• [Action item]
Output each entry exactly; skip nothing.

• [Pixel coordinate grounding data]
+ + +

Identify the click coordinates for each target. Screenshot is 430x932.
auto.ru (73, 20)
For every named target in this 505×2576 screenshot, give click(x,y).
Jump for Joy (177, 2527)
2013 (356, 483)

+ + +

• [Output below]
Identify the click coordinates for each target. Screenshot is 430x932.
auto.ru (73, 20)
For every named target in this 505×2576 screenshot, give click(x,y).
Jump for Joy (177, 2527)
2013 (356, 483)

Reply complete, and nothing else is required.